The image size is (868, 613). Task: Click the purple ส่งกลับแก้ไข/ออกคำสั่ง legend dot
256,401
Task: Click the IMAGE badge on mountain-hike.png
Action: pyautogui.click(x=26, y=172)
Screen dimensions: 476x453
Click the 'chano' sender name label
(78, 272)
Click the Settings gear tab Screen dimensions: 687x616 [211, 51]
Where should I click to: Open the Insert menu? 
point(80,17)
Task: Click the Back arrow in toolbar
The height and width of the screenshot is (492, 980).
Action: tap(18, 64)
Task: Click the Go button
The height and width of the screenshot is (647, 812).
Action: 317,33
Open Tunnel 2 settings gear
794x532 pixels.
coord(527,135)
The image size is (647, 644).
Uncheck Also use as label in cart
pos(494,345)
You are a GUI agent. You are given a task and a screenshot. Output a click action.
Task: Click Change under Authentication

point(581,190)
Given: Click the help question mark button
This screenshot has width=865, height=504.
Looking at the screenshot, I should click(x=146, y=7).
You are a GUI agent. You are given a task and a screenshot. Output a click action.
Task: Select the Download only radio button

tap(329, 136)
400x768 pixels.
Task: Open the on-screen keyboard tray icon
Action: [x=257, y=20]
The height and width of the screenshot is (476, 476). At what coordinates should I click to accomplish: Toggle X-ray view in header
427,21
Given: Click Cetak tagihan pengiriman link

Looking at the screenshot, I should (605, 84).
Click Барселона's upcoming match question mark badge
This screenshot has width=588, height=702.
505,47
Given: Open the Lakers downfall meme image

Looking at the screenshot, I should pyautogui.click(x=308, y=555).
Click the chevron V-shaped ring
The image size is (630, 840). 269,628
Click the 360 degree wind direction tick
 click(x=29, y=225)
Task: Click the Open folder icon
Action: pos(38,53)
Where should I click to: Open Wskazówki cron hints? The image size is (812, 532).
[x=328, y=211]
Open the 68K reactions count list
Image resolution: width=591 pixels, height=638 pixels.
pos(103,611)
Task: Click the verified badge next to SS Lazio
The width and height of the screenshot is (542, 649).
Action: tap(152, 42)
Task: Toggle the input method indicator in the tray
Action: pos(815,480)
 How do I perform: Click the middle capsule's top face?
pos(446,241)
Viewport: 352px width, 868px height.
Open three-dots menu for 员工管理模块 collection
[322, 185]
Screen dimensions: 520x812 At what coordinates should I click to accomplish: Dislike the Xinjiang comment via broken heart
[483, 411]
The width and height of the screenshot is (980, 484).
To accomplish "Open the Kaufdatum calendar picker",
__________
- [Task statement]
Retype each line of the material above exactly.

- [Response below]
The image size is (868, 613). Task: Click the purple ส่งกลับแก้ไข/ออกคำสั่ง legend dot
256,401
Task: Click the IMAGE badge on mountain-hike.png
Action: pyautogui.click(x=26, y=172)
Screen dimensions: 476x453
Click the 'chano' sender name label
(78, 272)
Click the Settings gear tab Screen dimensions: 687x616 [211, 51]
Where should I click to: Open the Insert menu? 
point(80,17)
Task: Click the Back arrow in toolbar
The height and width of the screenshot is (492, 980).
Action: tap(18, 64)
Task: Click the Go button
The height and width of the screenshot is (647, 812).
Action: 317,33
Open Tunnel 2 settings gear
794x532 pixels.
coord(527,135)
The image size is (647, 644).
Uncheck Also use as label in cart
pos(494,345)
You are a GUI agent. You are given a task and a screenshot. Output a click action.
Task: Click Change under Authentication

point(581,190)
Given: Click the help question mark button
This screenshot has width=865, height=504.
Looking at the screenshot, I should click(x=146, y=7).
You are a GUI agent. You are given a task and a screenshot. Output a click action.
Task: Select the Download only radio button

tap(329, 136)
400x768 pixels.
Task: Open the on-screen keyboard tray icon
Action: [x=257, y=20]
The height and width of the screenshot is (476, 476). At what coordinates should I click to accomplish: Toggle X-ray view in header
427,21
Given: Click Cetak tagihan pengiriman link

Looking at the screenshot, I should (605, 84).
Click Барселона's upcoming match question mark badge
This screenshot has width=588, height=702.
505,47
Given: Open the Lakers downfall meme image

Looking at the screenshot, I should pyautogui.click(x=308, y=555).
Click the chevron V-shaped ring
The image size is (630, 840). 269,628
Click the 360 degree wind direction tick
 click(x=29, y=225)
Task: Click the Open folder icon
Action: pos(38,53)
Where should I click to: Open Wskazówki cron hints? The image size is (812, 532).
[x=328, y=211]
Open the 68K reactions count list
Image resolution: width=591 pixels, height=638 pixels.
pos(103,611)
Task: Click the verified badge next to SS Lazio
The width and height of the screenshot is (542, 649).
Action: tap(152, 42)
Task: Toggle the input method indicator in the tray
Action: pos(815,480)
 How do I perform: Click the middle capsule's top face?
pos(446,241)
Viewport: 352px width, 868px height.
Open three-dots menu for 员工管理模块 collection
[322, 185]
Screen dimensions: 520x812 At what coordinates should I click to accomplish: Dislike the Xinjiang comment via broken heart
[483, 411]
The width and height of the screenshot is (980, 484).
To accomplish "Open the Kaufdatum calendar picker",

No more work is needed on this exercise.